Reported by Adinda Rizky Herdianti

Allison Derrick, a PhD student at University of Wisconsin-Madison, presented her study titled “Buoyed by the boom? Regional effects of commodity price increases in Indonesia” which focuses on the effect of commodity price boom in Indonesia on 11 January 2017. Before going in to the presentation, she mentioned that any suggestions were welcomed since her study was still at a preliminary stage.

The study will focus on palm oil since it is considered as labor-intensive industry, thus having the potential to influence labor market, particularly rural labor market where poor people mostly concentrated. The term ‘boom’ itself refers to palm oil production that mounts rapidly from 11 million metric tons in 2000 to 18 million metric tons in 2008, not to mention the 69% hike in palm oil price from 2000 to 2008. The study will exploit the regional specialization in palm oil production to identify changes in the general equilibrium and spillover effects.

The model developed for analyzing regional specialization divides regions in Indonesia into producing districts and non-producing districts, each of them will be given positive and negative shock respectively. Based on no inter-regional mobility assumption, producing districts will enjoy employment and production expansion in booming industry and contraction in manufacture sector. However, Indonesia experiences imperfect inter-regional factor mobility where labor can move across districts and spaces subject to transportation costs. Also, wages and interest rates will not fully equalize between districts. She predicts that there will be increase in service, transportation, and construction employment and the spillover effects will be incurred by district non-traded goods.

Using short-term migration data from post-2007 National Labor Force Survey (Survei Tenaga Kerja Nasional or SAKERNAS), the study also wants to test for labor market integration between regions. She admitted that there are several challenges in analyzing labor market integration in Indonesia, one of which is only big corporations that are required to comply with minimum wage regulation. There is also possibility of districts with palm oil to produce other commodities. As the consequence, palm oil price is correlated with other commodity prices.

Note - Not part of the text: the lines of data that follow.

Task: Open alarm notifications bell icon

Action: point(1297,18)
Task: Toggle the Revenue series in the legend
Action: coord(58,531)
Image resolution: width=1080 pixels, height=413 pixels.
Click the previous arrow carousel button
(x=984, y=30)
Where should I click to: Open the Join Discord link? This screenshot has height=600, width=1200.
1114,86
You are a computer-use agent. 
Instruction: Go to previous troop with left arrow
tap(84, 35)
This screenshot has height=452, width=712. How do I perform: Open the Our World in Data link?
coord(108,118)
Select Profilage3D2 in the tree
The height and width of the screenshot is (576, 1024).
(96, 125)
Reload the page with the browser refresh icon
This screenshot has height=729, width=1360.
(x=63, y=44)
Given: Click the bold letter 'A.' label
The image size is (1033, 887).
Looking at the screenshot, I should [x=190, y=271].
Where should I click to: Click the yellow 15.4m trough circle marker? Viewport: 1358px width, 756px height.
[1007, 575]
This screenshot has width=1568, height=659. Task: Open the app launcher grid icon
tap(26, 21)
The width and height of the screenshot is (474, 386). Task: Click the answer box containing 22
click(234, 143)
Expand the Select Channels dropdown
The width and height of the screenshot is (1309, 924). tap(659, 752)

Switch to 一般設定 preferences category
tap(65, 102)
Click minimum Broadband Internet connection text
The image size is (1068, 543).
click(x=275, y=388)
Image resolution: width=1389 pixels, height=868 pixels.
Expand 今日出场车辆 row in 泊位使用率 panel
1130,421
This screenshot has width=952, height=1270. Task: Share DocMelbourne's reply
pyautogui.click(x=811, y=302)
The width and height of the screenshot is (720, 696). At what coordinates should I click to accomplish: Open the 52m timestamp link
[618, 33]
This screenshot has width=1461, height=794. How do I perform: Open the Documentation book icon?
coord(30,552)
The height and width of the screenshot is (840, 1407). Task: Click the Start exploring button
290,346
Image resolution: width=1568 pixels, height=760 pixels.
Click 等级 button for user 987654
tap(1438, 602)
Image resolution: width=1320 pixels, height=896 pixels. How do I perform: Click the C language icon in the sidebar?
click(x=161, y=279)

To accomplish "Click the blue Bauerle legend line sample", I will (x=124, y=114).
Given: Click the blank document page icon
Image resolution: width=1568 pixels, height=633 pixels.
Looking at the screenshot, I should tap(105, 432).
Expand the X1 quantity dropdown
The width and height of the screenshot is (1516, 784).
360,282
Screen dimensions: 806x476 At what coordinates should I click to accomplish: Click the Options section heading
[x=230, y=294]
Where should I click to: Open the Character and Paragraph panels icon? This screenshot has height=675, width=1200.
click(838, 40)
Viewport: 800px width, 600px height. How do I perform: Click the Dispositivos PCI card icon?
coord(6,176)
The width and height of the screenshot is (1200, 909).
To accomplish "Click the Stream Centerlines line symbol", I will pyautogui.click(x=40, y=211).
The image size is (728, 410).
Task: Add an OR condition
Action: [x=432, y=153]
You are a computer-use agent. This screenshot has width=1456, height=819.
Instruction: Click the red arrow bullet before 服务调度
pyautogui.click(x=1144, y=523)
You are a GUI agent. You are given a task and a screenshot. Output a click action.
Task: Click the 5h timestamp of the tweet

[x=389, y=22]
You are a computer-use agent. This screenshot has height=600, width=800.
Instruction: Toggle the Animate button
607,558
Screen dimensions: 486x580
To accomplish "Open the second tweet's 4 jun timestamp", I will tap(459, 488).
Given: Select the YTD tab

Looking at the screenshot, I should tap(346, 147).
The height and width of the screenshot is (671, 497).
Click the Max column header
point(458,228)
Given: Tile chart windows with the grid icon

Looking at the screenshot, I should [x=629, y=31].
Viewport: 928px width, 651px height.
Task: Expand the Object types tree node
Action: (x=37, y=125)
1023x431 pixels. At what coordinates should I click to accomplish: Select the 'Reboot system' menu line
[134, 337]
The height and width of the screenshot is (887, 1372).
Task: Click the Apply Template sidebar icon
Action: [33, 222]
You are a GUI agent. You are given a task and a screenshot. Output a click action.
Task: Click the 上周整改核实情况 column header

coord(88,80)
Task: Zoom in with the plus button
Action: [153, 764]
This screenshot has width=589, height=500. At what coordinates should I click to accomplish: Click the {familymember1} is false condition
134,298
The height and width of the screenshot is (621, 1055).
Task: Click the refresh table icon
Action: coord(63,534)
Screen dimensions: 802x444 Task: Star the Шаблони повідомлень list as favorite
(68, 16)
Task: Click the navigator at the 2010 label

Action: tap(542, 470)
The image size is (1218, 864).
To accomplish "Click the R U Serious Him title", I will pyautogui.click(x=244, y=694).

The general equilibrium model in this study consists of two stages to determine the effect of price changes to wage, employment, and local consumer price index (CPI). Before undergoing the first stage, which is instrument oil palm area or palm oil production, Allison decided to measure the exposure of palm oil price changes according to palm oil cultivation suitability. The second stage is fixed-effect regression in which the outcome variables are regressed against instrument oil palm area, district fixed effect, and geographical region-time fixed effect.

Some of the participants suggested that the study takes into consideration the environmental perspective concerning palm oil production expansion as well as law and order issue on palm oil land area that more or less also affects the palm oil land suitability.